| WHAT TO PRODUCE |
From the line with "You are a computer-use" through the line with "Instruction: Click Mettre", repeat the entries verbatim, both end lines included, and add nothing.

| RECORDS TO PROCESS |
============
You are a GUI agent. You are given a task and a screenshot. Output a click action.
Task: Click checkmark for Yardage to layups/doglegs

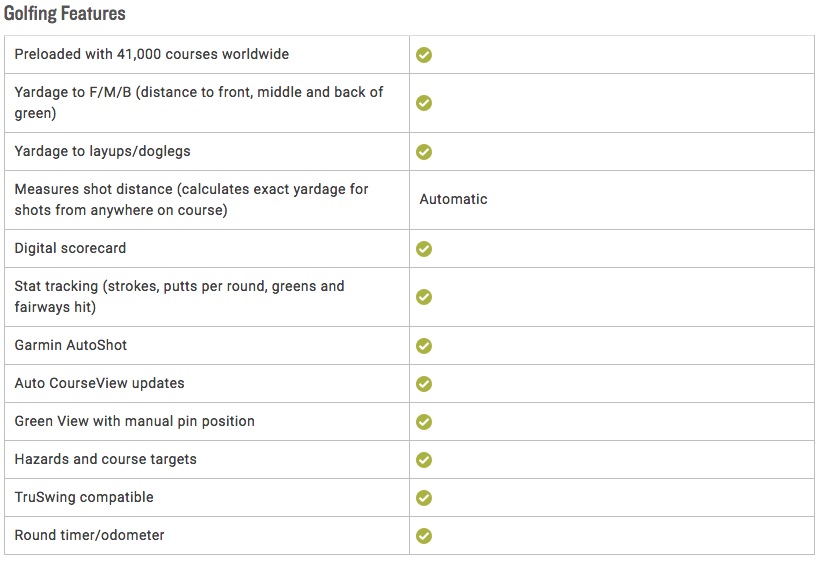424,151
============
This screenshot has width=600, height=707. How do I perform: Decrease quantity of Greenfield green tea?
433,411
============
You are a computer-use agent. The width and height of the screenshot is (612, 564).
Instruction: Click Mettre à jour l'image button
============
| SOLUTION BELOW |
You are a computer-use agent. The width and height of the screenshot is (612, 564).
Instruction: Click Mettre à jour l'image button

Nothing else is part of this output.